While chicken is cooking, heat another tablespoon of olive oil over medium high heat. Add, onion, green pepper, and garlic and sauté until ingredients are tender, about 8 minutes. Add strained tomatoes and cook for an additional 5 minutes, stirring often. Remove from heat and carefully transfer ingredients to a blender and blend until smooth.
Slice bread lengthwise and cover both surfaces with a generous amount of the tomato sauce. Place remaining sauce in small bowls to accompany sandwiches on individual serving plates. Slice a chicken breast into pieces that will fit on the bread, if necessary, and layer them on the bottom slice of bread. Top chicken with slices of mozzarella and fresh basil. Cover sandwich with top slice of bread and serve.

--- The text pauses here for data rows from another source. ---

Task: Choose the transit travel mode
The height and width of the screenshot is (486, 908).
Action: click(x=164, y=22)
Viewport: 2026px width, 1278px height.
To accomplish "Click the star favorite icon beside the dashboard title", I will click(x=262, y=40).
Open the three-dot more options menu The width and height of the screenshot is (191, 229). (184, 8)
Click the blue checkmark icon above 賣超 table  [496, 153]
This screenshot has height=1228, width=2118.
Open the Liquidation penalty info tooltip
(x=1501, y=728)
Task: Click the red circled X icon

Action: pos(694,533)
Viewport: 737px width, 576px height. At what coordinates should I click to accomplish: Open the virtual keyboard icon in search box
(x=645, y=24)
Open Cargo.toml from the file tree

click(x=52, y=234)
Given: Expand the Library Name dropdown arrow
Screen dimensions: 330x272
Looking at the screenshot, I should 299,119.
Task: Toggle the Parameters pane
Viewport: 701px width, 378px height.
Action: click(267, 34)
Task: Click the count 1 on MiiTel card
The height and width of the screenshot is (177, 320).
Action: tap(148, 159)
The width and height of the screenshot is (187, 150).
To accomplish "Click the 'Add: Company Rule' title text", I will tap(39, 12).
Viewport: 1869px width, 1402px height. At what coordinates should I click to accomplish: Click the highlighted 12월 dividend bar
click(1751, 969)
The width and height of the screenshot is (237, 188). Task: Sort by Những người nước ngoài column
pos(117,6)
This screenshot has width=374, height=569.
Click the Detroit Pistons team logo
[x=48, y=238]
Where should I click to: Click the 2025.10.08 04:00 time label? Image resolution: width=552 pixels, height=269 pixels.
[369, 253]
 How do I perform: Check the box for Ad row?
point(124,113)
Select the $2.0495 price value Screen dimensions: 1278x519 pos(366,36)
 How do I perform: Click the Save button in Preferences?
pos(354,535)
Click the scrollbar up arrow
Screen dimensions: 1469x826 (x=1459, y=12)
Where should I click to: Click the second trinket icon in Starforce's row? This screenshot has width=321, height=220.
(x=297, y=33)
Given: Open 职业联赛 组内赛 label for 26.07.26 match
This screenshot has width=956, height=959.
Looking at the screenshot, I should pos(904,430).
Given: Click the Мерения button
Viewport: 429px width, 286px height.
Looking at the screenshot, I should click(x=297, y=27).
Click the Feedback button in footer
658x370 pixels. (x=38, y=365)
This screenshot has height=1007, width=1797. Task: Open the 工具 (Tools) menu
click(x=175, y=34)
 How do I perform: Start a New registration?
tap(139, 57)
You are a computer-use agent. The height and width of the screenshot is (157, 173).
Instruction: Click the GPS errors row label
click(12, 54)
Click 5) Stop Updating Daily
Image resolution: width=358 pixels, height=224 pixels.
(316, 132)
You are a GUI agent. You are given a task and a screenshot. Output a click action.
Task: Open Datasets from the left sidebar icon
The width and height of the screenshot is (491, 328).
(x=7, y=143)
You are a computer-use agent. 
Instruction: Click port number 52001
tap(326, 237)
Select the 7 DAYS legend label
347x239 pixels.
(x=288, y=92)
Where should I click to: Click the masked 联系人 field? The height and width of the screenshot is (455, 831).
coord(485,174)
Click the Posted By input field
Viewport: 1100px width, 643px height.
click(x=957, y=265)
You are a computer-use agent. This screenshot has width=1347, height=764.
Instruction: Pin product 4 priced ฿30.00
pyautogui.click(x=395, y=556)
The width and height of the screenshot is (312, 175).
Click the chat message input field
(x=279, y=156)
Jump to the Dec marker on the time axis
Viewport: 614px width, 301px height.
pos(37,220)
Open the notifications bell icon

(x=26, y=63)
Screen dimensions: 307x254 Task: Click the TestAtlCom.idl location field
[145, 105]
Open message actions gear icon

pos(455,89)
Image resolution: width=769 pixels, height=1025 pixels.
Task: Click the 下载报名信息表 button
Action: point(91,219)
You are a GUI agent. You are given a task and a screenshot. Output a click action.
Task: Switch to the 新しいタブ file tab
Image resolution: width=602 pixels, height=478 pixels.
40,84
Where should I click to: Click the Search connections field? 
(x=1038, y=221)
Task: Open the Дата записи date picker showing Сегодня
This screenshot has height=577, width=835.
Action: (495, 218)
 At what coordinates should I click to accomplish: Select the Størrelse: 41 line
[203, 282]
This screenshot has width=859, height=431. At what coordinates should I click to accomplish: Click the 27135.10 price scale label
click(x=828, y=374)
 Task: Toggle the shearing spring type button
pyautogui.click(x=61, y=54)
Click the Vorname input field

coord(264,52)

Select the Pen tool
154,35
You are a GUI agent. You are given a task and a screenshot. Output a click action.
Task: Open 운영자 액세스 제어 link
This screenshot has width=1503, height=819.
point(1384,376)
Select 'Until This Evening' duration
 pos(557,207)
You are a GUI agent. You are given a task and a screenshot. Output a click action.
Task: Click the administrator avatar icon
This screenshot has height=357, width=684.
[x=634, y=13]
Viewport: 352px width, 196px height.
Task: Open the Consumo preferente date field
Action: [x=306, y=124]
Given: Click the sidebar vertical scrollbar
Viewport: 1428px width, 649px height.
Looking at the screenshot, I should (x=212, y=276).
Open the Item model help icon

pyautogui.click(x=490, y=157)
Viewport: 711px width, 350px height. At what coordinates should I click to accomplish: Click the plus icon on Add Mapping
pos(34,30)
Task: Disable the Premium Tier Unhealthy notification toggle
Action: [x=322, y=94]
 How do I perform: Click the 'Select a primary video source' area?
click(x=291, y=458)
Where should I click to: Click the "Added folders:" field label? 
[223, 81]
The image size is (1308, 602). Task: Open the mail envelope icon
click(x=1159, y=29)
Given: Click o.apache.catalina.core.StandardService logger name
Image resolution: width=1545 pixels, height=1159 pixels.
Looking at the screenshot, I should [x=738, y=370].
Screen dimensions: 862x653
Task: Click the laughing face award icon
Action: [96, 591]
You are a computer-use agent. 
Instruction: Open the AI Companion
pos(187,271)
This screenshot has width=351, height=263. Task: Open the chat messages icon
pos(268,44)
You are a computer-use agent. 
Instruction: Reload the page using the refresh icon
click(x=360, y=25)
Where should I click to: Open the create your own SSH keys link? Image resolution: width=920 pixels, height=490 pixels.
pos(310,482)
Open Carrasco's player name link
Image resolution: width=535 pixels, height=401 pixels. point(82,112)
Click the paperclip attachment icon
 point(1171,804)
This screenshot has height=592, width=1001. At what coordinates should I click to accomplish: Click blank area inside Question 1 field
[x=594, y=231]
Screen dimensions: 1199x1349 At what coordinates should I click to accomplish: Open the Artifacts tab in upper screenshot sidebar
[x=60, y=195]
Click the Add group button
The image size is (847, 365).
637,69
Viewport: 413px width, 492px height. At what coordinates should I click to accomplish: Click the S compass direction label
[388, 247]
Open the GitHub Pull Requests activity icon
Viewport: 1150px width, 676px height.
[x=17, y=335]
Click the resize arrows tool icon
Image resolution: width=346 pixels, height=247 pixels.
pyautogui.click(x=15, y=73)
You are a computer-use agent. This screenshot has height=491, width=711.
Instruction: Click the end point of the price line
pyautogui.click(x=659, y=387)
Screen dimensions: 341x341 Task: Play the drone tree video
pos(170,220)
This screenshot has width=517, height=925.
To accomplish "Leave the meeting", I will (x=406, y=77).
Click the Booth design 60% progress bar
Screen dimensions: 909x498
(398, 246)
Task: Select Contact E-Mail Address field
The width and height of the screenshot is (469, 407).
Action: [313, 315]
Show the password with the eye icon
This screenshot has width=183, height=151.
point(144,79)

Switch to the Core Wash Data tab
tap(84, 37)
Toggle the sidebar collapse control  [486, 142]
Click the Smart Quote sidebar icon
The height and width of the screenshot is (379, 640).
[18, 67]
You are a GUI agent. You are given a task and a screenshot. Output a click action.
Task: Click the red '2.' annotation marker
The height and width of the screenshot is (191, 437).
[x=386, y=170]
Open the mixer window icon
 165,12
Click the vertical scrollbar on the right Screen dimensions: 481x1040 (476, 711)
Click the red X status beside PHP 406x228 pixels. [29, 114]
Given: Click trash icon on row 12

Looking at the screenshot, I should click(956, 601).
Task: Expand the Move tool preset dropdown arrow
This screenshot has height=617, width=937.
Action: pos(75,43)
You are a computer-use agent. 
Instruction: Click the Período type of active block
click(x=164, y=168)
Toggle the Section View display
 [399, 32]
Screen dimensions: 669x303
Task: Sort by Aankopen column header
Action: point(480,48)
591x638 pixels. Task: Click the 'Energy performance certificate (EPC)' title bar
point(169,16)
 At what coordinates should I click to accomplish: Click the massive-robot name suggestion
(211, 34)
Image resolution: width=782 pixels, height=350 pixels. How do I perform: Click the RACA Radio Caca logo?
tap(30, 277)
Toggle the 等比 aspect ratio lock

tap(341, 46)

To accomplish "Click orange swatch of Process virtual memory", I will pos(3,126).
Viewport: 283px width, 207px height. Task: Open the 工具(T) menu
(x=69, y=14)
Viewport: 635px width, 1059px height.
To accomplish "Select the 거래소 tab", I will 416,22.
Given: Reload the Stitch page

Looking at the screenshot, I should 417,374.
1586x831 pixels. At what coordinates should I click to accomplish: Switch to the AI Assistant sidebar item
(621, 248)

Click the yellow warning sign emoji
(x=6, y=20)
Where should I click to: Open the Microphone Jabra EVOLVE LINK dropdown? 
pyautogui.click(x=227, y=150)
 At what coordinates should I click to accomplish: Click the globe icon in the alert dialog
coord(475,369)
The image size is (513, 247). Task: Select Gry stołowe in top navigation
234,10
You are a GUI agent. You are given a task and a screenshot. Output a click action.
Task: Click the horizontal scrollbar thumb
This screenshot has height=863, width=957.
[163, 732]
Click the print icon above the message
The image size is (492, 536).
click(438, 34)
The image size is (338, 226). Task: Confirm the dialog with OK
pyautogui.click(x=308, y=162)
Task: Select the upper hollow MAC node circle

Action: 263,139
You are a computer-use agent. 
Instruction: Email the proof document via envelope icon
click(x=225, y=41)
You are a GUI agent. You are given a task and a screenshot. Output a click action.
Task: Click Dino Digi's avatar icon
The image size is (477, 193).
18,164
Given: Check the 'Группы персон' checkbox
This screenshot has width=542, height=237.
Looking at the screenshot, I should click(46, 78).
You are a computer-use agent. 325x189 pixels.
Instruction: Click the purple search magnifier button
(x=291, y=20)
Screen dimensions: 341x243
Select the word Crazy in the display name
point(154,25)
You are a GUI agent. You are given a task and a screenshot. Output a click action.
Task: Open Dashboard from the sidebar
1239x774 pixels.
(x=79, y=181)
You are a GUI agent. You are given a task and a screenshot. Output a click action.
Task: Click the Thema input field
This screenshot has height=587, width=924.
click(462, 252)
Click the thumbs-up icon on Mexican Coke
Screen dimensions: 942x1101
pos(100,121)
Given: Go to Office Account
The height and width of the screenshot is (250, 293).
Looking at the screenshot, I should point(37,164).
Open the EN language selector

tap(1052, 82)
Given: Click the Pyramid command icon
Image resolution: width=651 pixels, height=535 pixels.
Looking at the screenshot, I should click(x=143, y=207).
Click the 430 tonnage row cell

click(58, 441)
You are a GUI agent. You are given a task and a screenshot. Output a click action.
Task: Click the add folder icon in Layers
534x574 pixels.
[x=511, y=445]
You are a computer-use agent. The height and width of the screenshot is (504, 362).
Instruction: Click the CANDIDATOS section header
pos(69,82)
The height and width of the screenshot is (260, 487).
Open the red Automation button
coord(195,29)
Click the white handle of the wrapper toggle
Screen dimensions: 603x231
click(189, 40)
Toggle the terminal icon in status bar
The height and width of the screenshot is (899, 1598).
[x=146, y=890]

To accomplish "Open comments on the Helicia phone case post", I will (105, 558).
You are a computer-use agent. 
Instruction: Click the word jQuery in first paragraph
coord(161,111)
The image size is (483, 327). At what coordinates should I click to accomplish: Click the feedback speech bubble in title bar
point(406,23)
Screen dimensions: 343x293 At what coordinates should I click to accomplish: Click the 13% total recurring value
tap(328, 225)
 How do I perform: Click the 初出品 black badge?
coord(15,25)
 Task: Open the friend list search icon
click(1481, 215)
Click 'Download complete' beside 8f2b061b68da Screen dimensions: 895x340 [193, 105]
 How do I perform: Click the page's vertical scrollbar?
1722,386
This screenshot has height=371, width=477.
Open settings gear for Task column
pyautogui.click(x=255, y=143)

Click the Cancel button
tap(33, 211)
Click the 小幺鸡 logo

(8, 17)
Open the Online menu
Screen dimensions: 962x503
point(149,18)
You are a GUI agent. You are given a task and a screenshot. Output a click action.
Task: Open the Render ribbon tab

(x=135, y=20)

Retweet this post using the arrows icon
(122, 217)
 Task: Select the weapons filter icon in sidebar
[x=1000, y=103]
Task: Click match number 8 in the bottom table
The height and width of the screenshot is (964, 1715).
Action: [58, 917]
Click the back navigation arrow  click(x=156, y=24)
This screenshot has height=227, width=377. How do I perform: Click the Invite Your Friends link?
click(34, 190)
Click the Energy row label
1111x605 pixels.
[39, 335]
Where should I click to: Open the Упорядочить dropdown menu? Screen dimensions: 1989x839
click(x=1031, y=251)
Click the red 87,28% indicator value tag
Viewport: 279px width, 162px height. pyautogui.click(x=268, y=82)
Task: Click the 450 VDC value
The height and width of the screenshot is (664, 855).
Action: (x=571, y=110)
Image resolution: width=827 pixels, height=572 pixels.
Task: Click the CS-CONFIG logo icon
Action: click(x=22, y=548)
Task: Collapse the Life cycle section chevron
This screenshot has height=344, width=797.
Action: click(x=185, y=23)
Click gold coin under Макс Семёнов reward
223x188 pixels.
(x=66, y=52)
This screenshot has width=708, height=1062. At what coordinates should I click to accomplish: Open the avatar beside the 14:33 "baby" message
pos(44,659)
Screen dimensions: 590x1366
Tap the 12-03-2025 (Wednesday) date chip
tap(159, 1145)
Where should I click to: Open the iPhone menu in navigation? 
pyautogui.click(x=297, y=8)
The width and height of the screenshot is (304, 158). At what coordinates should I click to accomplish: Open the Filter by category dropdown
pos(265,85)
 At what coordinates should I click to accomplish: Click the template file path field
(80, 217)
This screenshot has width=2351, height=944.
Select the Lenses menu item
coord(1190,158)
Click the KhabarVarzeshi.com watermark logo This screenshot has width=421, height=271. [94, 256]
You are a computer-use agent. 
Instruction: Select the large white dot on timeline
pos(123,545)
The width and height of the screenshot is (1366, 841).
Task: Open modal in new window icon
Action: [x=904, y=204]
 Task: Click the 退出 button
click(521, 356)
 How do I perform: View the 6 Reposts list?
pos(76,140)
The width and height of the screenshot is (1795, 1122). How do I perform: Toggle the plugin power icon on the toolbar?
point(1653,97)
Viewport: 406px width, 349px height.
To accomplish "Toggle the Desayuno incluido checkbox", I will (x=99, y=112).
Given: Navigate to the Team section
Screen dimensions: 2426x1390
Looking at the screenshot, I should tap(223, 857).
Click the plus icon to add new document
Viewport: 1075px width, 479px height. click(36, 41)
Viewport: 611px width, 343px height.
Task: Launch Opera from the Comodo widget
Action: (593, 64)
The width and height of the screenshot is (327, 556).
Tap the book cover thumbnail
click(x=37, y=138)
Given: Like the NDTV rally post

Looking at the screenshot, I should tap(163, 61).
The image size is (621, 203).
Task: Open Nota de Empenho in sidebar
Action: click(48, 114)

An alternative to this dish is to eliminate the bread and simply place the chicken on a baking sheet, cover with a generous amount of tomato sauce and a few fresh basil leaves. Then top with mozzarella cheese and then place under a broiler until melted. Serve with additional tomato sauce on the side.
Farro, Cucumber and Tomato Salad
with lemon kale pesto dressing
1 cu Alessi Farro
2 cu Vegetable Stock
1 English Cucumber, medium diced
2 cu Grape Tomatoes, halved
1 pkg Crumbled Feta Cheese
1 scallion, thinly sliced, include portions of the green
1/4 cu Flat Leaf Parsley
1/2 tsp Salt
1/2 tsp Pepper
1 tbl Alessi Kale Pesto
1 tbl Fresh Lemon Juice
1 tbl Lemon Zest
1 tbl Balsamic Vinegar
Place farro and vegetable stock in a medium pot that has a tight fitting lid. Bring ingredients to a boil and then cover and reduce to a simmer for 20 minutes.
Place the cucumber, grape tomatoes, scallions, and feta cheese in a large bowl. Set aside. Separately, whisk together the pesto, lemon juice, lemon zest and balsamic vinegar in a medium sized bowl. Set aside
Once farro has cooked, pour it into a separate bowl and allow it to cool. Once cool, drain any extra liquid from the farro and add it to the cucumber mixture. Add dressing and flat leaf parsley. Toss to combine. Season with salt and pepper and serve.